Red River Floodway

Thursday, 26th March 2009 by

To the east of Winnipeg lies the Red River Floodway, a 47km long channel intended to prevent disastrous flooding in Canada's 8th largest city.

Floodway Floodway

The arrival of spring in the northern hemisphere leads to flood alerts in many areas as snow melts and rivers rise. The Red River is renowned for causing flooding in the US states of North Dakota and Minnesota.

It is Winnipeg, however, that is most threatened by this river. A terrible flood in 1950 led to construction of the Floodway from 1962 to 1968. At the time it was the world's largest earth-moving project, bigger even than the Suez Canal. Since completion it has been used more then 20 times to protect the city's almost 700,000 residents from flooding.

Control gates south of the city divert water into the Floodway when forecasts indicate that flooding could occur. The channel and dikes can contain flood water flowing at 2,550 cubic metres per second safely around the city and back to the river at Lockport.

PROVIDED DATA:
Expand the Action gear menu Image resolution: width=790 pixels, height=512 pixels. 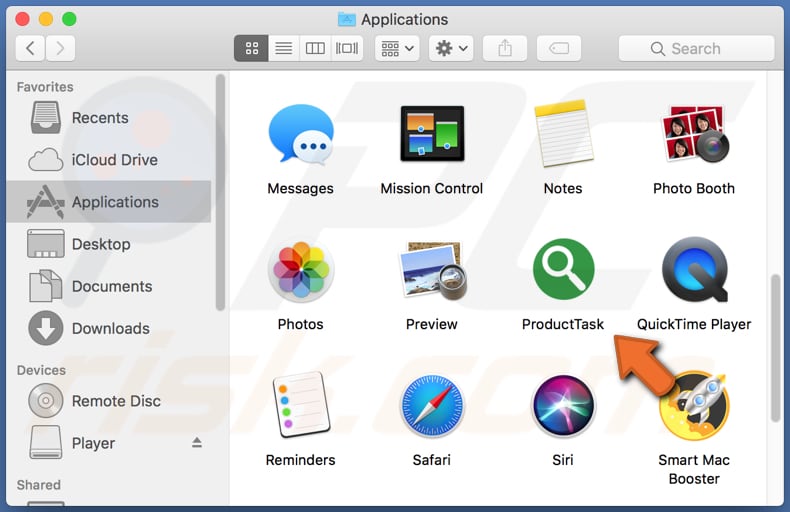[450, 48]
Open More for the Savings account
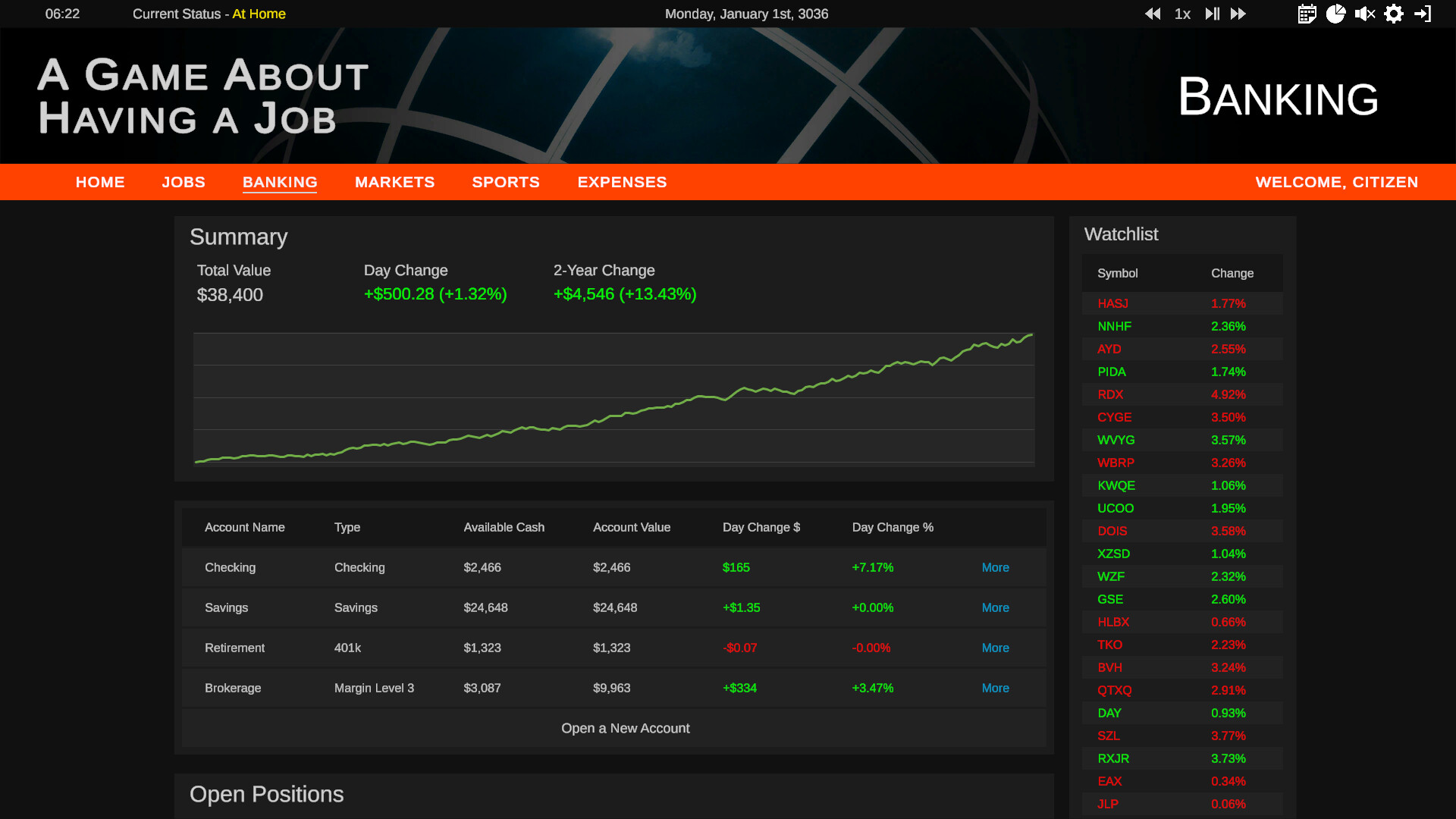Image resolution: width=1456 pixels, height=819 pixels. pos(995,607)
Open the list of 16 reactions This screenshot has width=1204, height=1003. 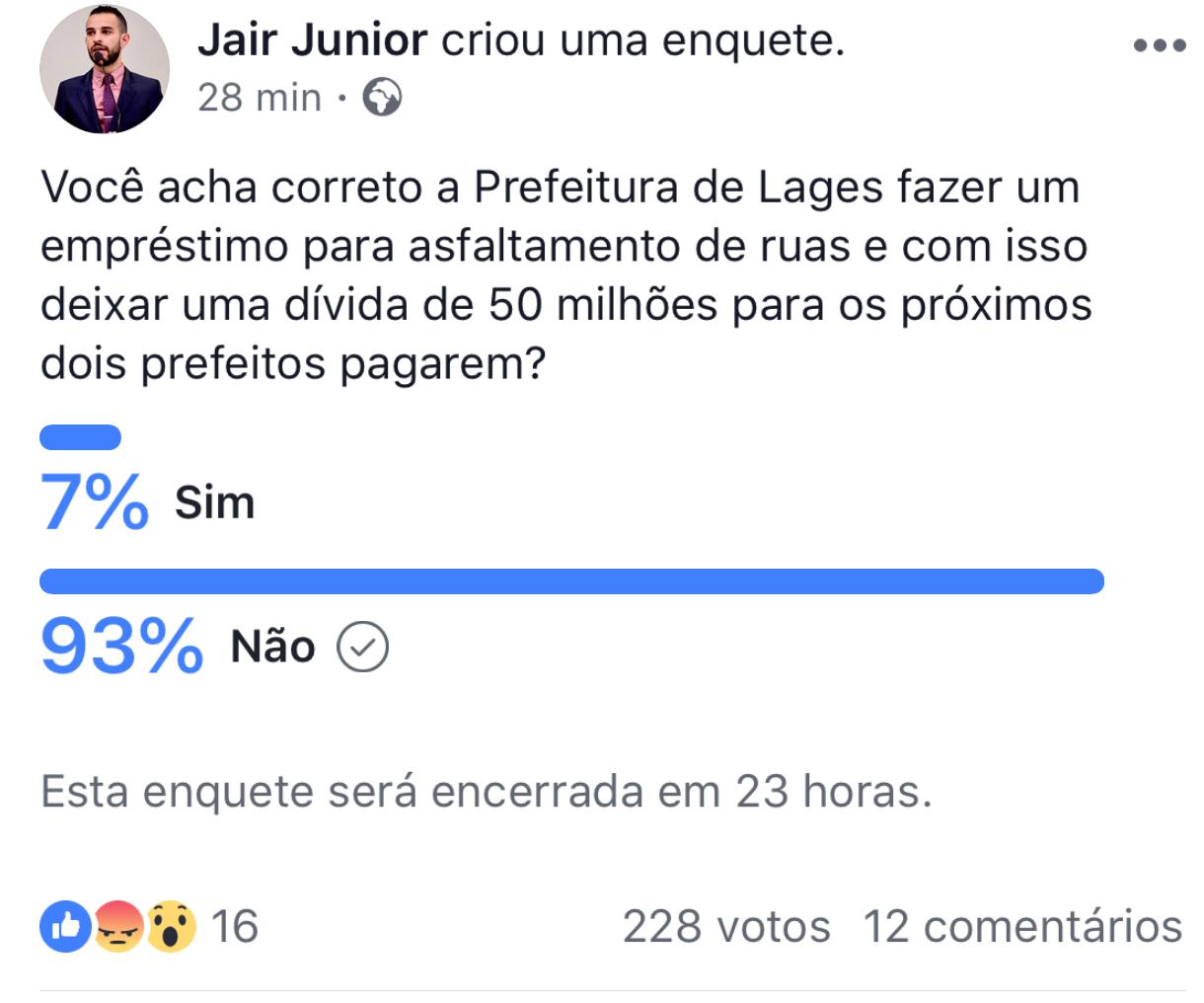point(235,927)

EXERCISE INSTRUCTIONS:
1 > Please list every year that appears in the Red River Floodway article, including its date line.
2 > Carry the Red River Floodway article forward from its last sentence with a few more paragraphs.

FINAL RESULTS:
1 > 2009, 1950, 1962, 1968

2 >
Floodway Floodway

The 1997 flood tested the Floodway and other dikes to their limit. Construction is currently underway to expand the channel to a capacity of 4,000 cubic metres per second. This would accommodate a "1 in 700 year event" in the terminology of the Floodway Authority.

The CBC Archives have good information about the 1950 flood and the construction of the Floodway.

Other flood-prevention systems previously featured on Google Sightseeing include the Thames Barrier in England and the Delta Works in the Netherlands.

Thanks to Daryl.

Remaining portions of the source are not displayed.